To use the libcoral C++ library, you first need to install Bazel. After that, you can install the libcoral library as described in its README.
Inference example
int main(int argc, char* argv[]) {
absl::ParseCommandLine(argc, argv);
// Load the model.
const auto model = coral::LoadModelOrDie(absl::GetFlag(FLAGS_model_path));
auto edgetpu_context = coral::ContainsEdgeTpuCustomOp(*model)
? coral::GetEdgeTpuContextOrDie()
: nullptr;
auto interpreter = coral::MakeEdgeTpuInterpreterOrDie(*model, edgetpu_context.get());
CHECK_EQ(interpreter->AllocateTensors(), kTfLiteOk);
// Read the image to input tensor.
auto input = coral::MutableTensorData<char>(*interpreter->input_tensor(0));
coral::ReadFileToOrDie(absl::GetFlag(FLAGS_image_path), input.data(), input.size());
CHECK_EQ(interpreter->Invoke(), kTfLiteOk);
// Read the label file.
auto labels = coral::ReadLabelFile(absl::GetFlag(FLAGS_labels_path));
for (auto result : coral::GetClassificationResults(*interpreter, 0.0f, /*top_k=*/3)) {
std::cout << "---------------------------" << std::endl;
std::cout << labels[result.id] << std::endl;
std::cout << "Score: " << result.score << std::endl;
}
return 0;
}
For more examples, check out the libcoral GitHub.
Building your own models
Even though Google offers many precompiled models that can be used with the USB Accelerator, you might want to run your custom models.

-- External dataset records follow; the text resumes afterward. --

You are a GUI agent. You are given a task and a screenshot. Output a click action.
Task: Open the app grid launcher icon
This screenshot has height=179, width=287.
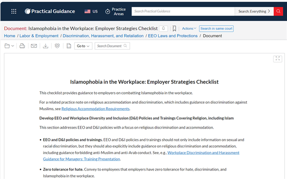[x=14, y=12]
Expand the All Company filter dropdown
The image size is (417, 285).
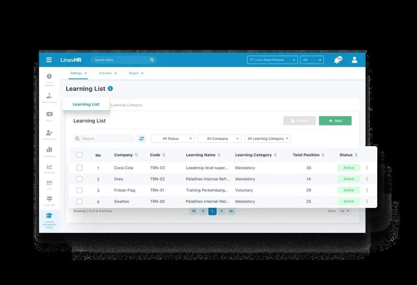219,138
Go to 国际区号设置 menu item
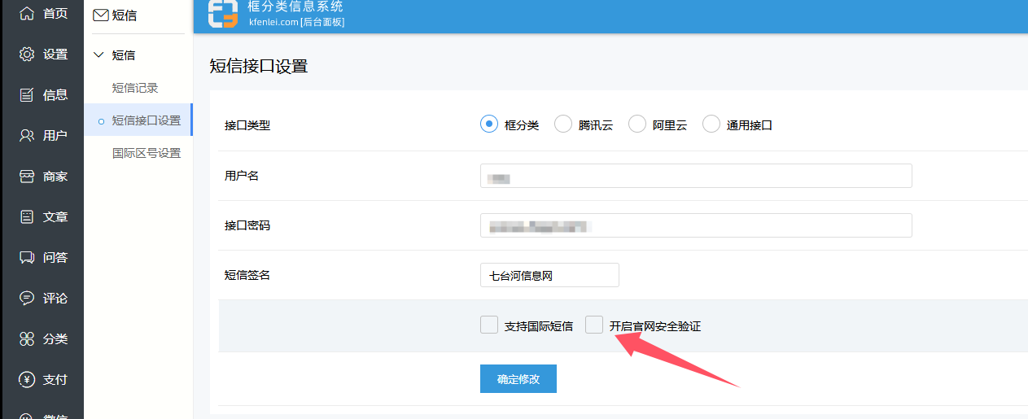 pos(147,153)
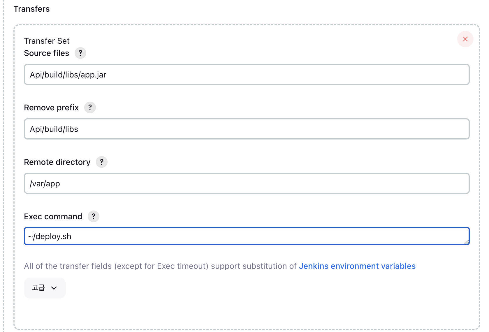Click the Source files label

47,53
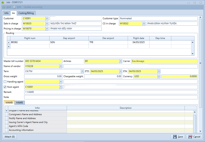Open the Info tab

click(6, 13)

For this, you have multiple options. Instead of building your model from scratch, you could retrain an existing model that's already compatible with the Edge TPU, using transfer learning. For more details, check out official tutorials for retraining an image classification and object detection model. Using the guides, I created an image classifier and object detector for the Google Coral USB Accelerator.
If you prefer to train a model from scratch, you can certainly do so, but you need to look out for some restrictions you will have when deploying your model on the USB Accelerator.

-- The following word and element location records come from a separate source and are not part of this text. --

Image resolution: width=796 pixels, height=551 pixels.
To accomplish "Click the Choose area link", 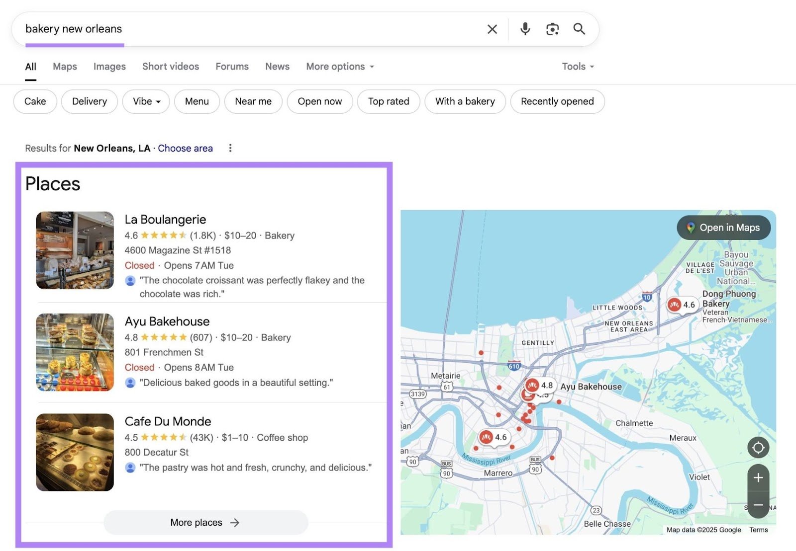I will (x=186, y=148).
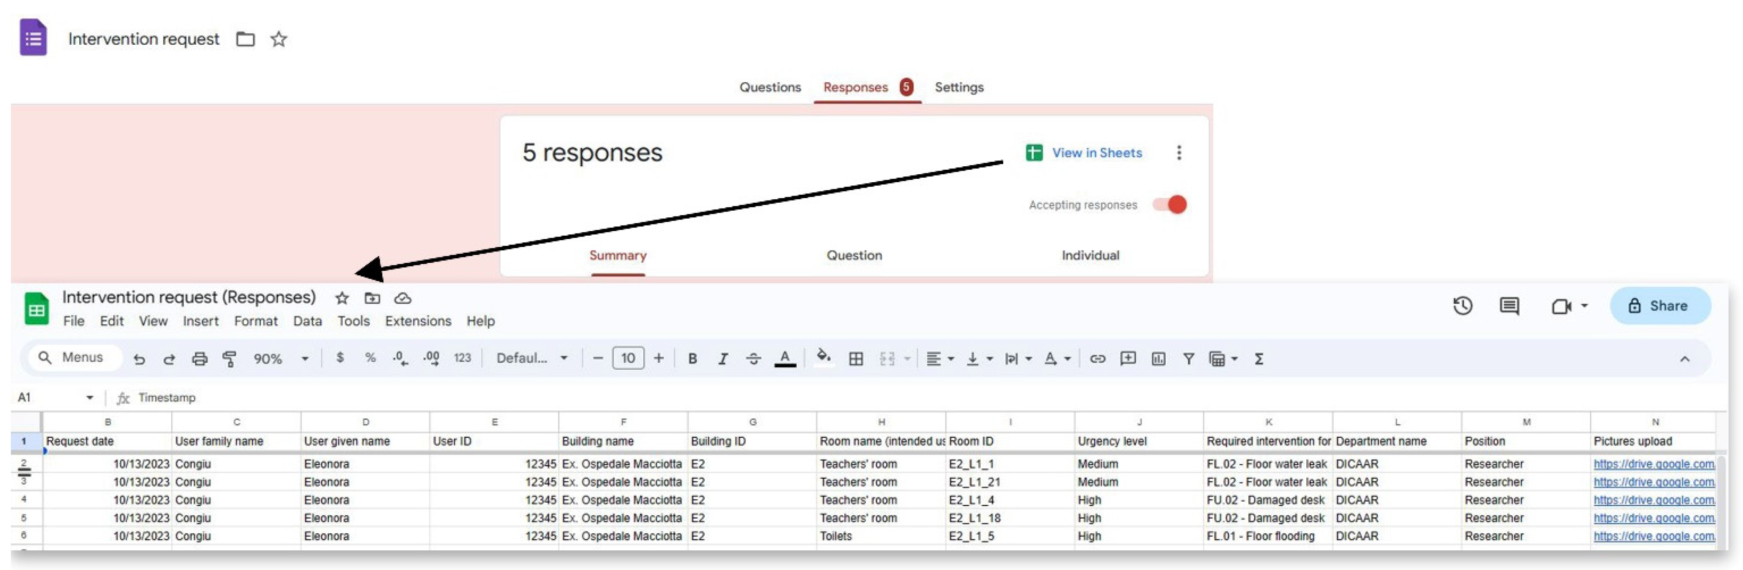Open the A1 name box dropdown

click(x=89, y=397)
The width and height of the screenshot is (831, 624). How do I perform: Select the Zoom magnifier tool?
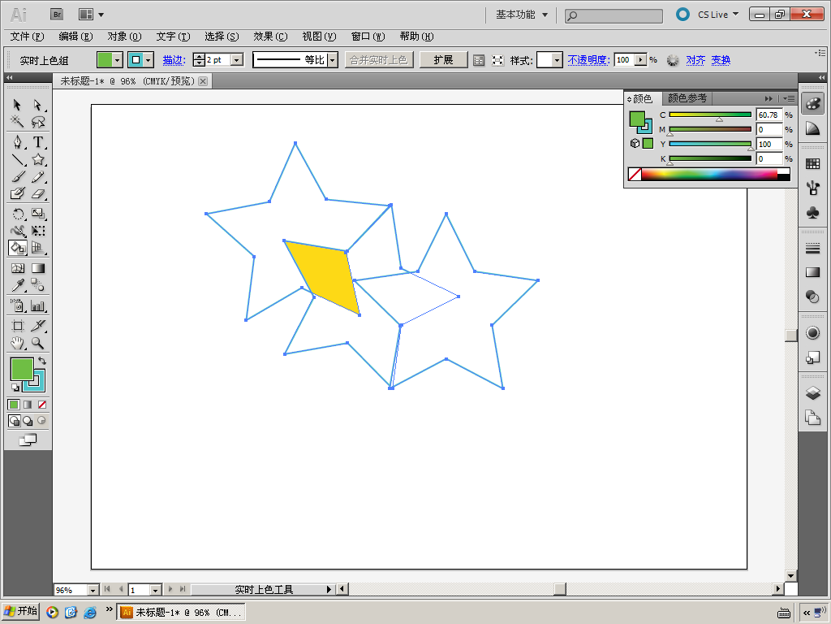click(38, 343)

First, off you need to quantize your model. That means converting all the 32-bit floating-point numbers (such as weights and activation outputs) to the nearest 8-bit fixed-point numbers.
For compatibility with the Edge TPU, you must use either quantization-aware training (recommended) or full integer post-training quantization. For more information, check out the quantization section in the documentation.
After quantization, you need to convert your model from Tensorflow to Tensorflow Lite and compile it using the Edge TPU compiler.
Conclusion
The Google Coral USB Accelerator is an excellent piece of hardware that allows edge devices like the Raspberry Pi or other microcomputers to exploit the power of artificial intelligence applications. In addition, it has excellent documentation containing everything from the installation and demo applications to building your own model and a detailed Python API documentation.